- Milo Location of Milo in Italy
- Country: Italy
- Region: Sicily
- Province: Province of Trapani
- Comune: Trapani
- Elevation: 12 m (39 ft)
- Time zone: UTC+1 (CET)
- • Summer (DST): UTC+2 (CEST)
- Postal code: 91016
- Dialing code: 0923
- Patron saint: Albert of Trapani

= Milo, Trapani =

Milo is a frazione of Trapani, located 4 km southeast of Trapani city on the slopes of Monte Erice on the west coast of Sicily in Italy.

==History==
Milo was the site of an important airport during the Second World War, called the Trapani–Milo Airport, which was used to transport people and supplies, for protecting convoys and as an airbase.

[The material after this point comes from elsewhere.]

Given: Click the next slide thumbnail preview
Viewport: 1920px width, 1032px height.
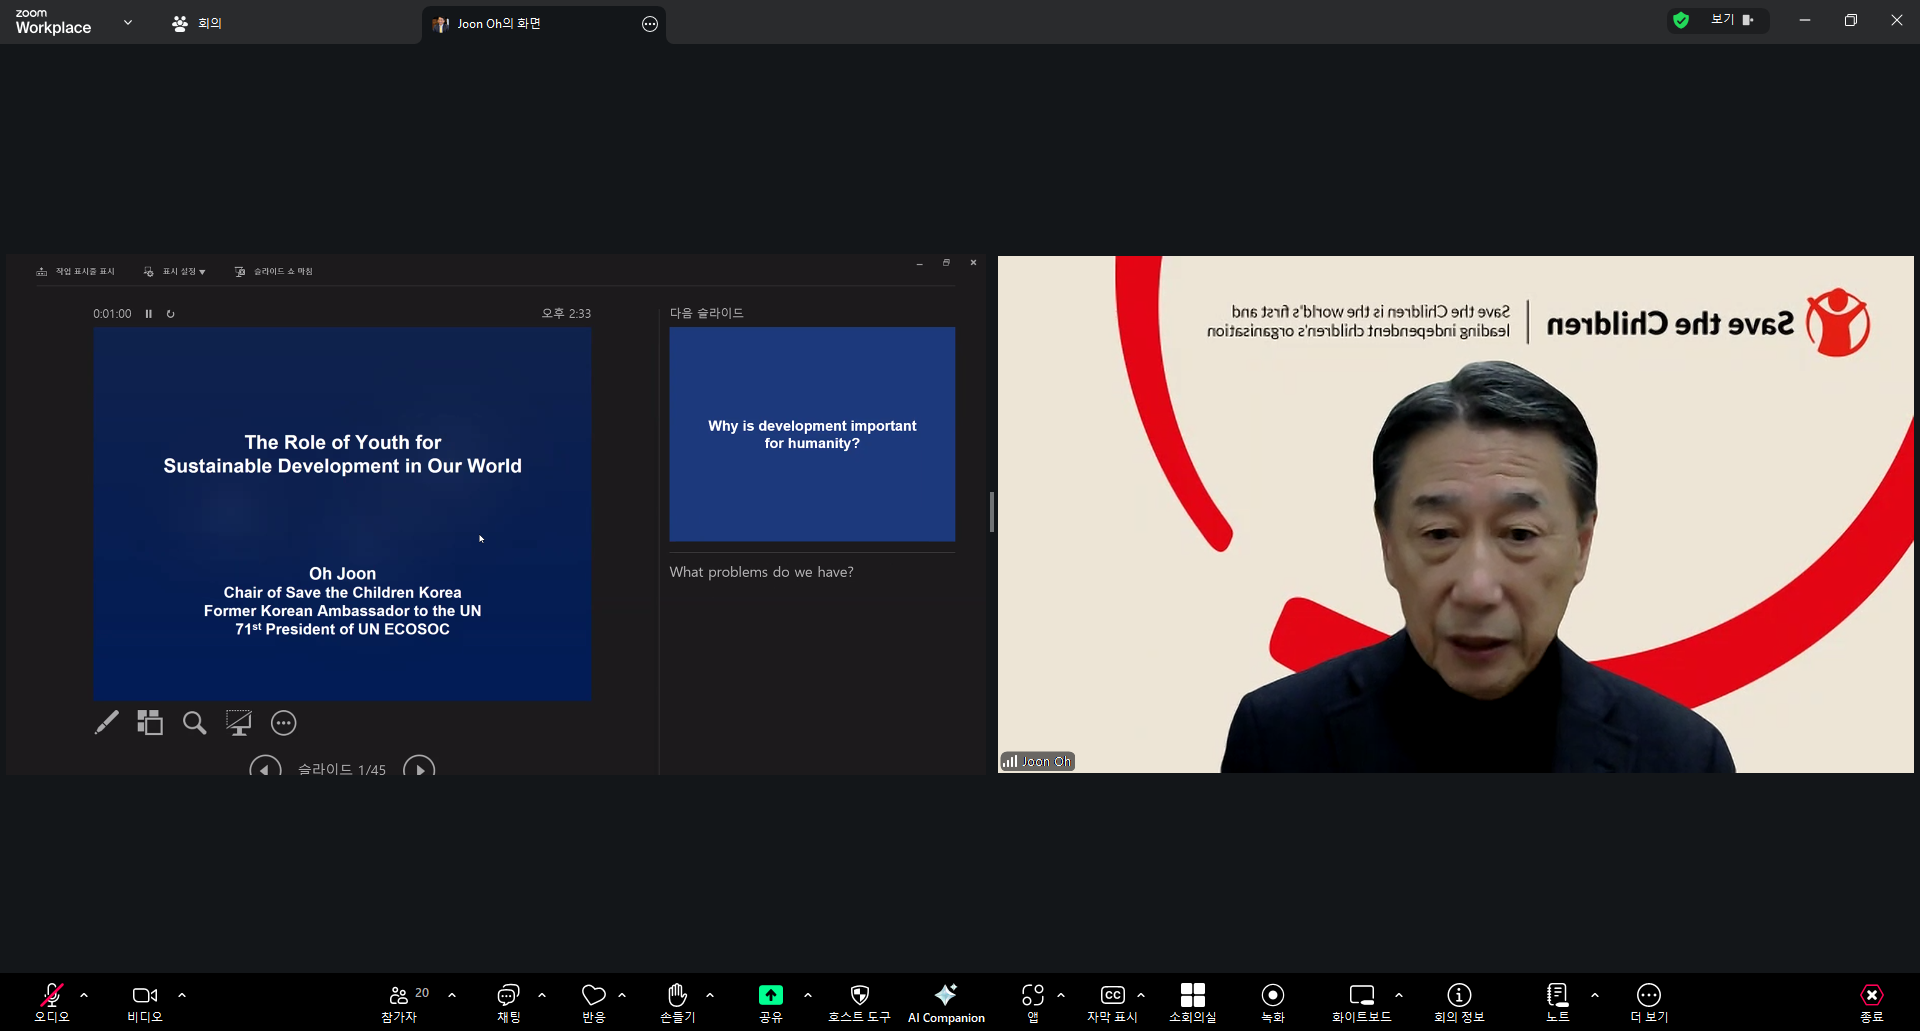Looking at the screenshot, I should [x=812, y=434].
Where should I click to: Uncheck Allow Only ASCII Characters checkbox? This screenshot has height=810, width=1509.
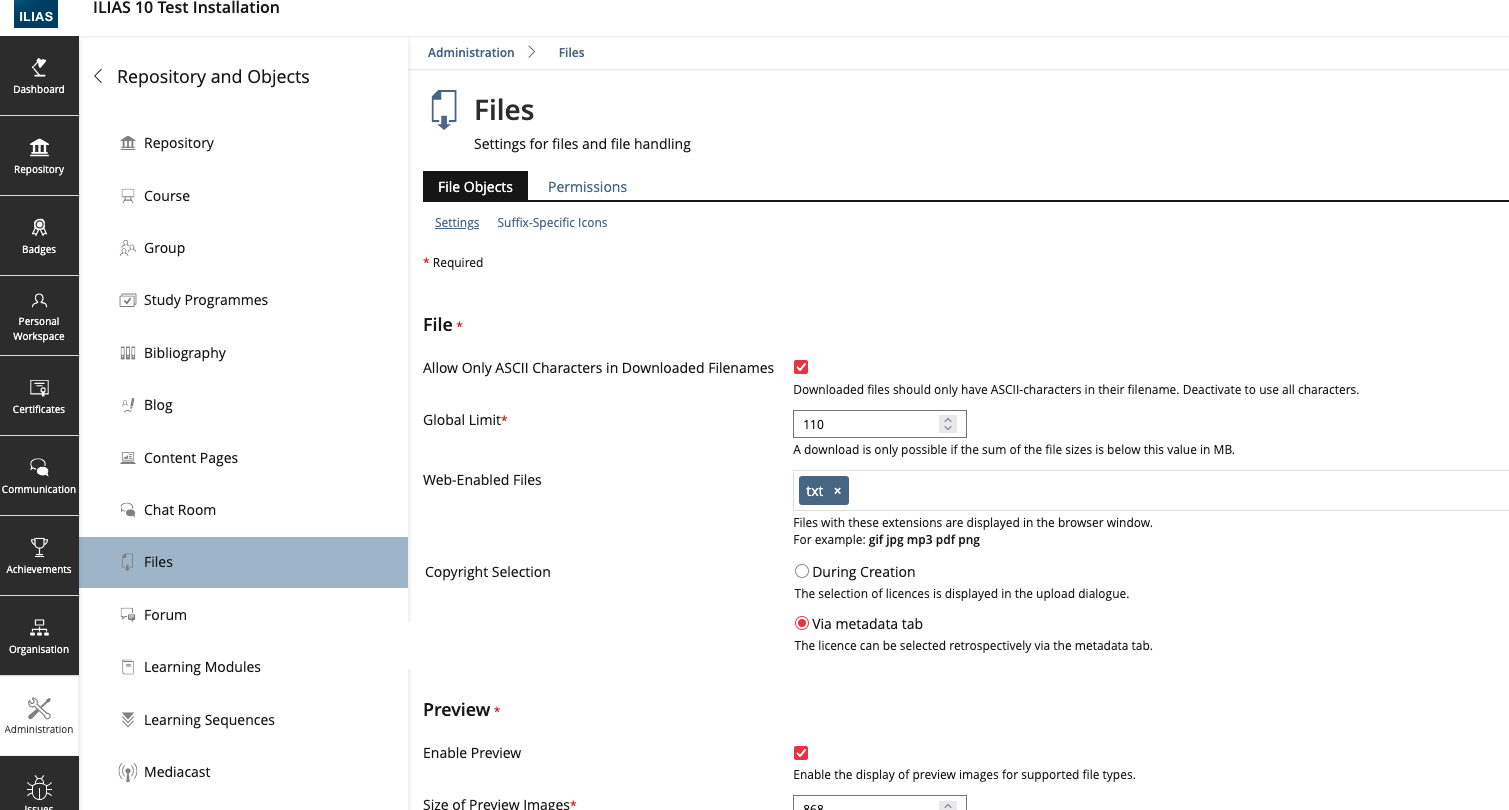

The area around the old military airport covers an area of over 90 hectares on the edge of the town and is home to the Italian Space Agency's Base di lancio palloni stratosferici (Launch base for stratospheric balloons), which was established in 1975 and renamed in honour of Luigi Broglio in July 2001. It is one of the view sites in the world capable of making transmeditteranean and transatlantic balloon launches, which are of fundamental importance for astrophysics and astronomical research. However, it has not been used for the latter type of launch since 1977. It has also been used recently for launching drones.